18. On a related note, do not send glurge. Ever. Under any circumstances, and on pain of death. I mean it.
19. Unless it’s wildly impractical, read through the whole discussion before commenting. Just make sure that the question you were going to ask hasn’t already cropped up earlier.
20. Newspapers and websites will lie to you. They have an agenda, which is to sell more papers or knock up the hit count. Concurrently, they want you to feel a certain way and react in a certain manner, and they know how to manipulate you. Do not start a new discussion expressing your outrage at Britain’s immigration policies or the existence of homosexual propaganda in schools unless you are absolutely sure that what you’ve read is reasonably accurate. Read between the lines. (If you want to start a thread lambasting a particular article’s political stance, or ripping it to shreds because it’s full of holes, then this is acceptable, if ultimately rather pointless.)
21. If at all possible, type your response into a plain text email and then copy and paste. (Don’t use HTML unless you’re sure it’ll work with the interface you’re using.) If it’s a long post, save it periodically and before you post it to the discussion; sometimes comments can get lost in the ether.
22. Do not feed the troll.
23. Spellcheck and proofread everything you’re about to post, however brief. It’s very easy to words out and completely change the meaning of what you wanted to say. You run the risk of looking stupid if you don’t at least have a cursory glance.
24. Please, for the love of God, keep the emoticons to a minimum. Don’t use them at all if you can help it. Try and say it in words. And anyone who adds a row of smiling, winking animated yellow faces will be shot on sight.
25. Don’t use auto-signatures; they’re lame and you have to keep reading them to work out if they’re part of the message or not.
26. Try and criticise what the person has said, rather than the person. And yes, there’s a difference.
27. If it’s someone who’s died that you’ve never heard of, don’t say so. If it’s an issue that doesn’t interest you, I don’t care. If it’s a TV program you’ve never watched and don’t plan to, don’t bother telling me. I couldn’t give a rat’s arse. Go and find something that does interest you. Would you sign the book of remembrance for a person you’d never met saying “I have no idea who this person is”? Same thing.
28. Don’t criticise anyone else’s spelling and grammar, even if it’s appalling. It gets you nowhere and simply weakens your own argument. Exceptions may be made for obvious idiots who have ideas above their station and insist they have IQs of 148, but even these should be used with caution.
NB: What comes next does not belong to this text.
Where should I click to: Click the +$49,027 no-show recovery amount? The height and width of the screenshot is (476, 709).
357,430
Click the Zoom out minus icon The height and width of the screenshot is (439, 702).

29. There are plenty of comments about pointless articles. We don’t need any more. Newspapers no longer have to worry about printing costs, which is why there’s so much rubbish online. Live with it.
30. Never, I repeat NEVER write in capitals. It’s not so much the ‘shouting’ label; it just makes it hard to read. There’s a reason why Terry Pratchett only had Death speaking one or two sentences at a time.
31. Do not feed the troll.
32. Be careful of using online sources to verify the credibility of your argument, unless they’re airtight. For every set of statistics or commentary you can produce, there will be a dozen others that your opponents will also be able to pull out that contravene them. Wikipedia can be an invaluable resource for summaries and certain facts, but use it with extreme care.
33. Do not reveal your name, age or gender unless it’s really important. And consider having a blank avatar, because people will judge you on its content, rather than on what you’ve written.
34. Conversely, do not take facts that people give about themselves at face value. It is ridiculously easy to lie on the internet and people will, frequently.
35. There is a clear and concrete difference between being in the right and simply being right. Make sure you learn it.
36. Do not feed the troll.
So there we go. We start telling people about this, we may be able to raise a generation of people who can actually behave properly online, and the web will be a much nicer place. If I’ve missed anything, please tell me and I will edit the post accordingly to include your submissions. It would be nice to make this a reasonably comprehensive list!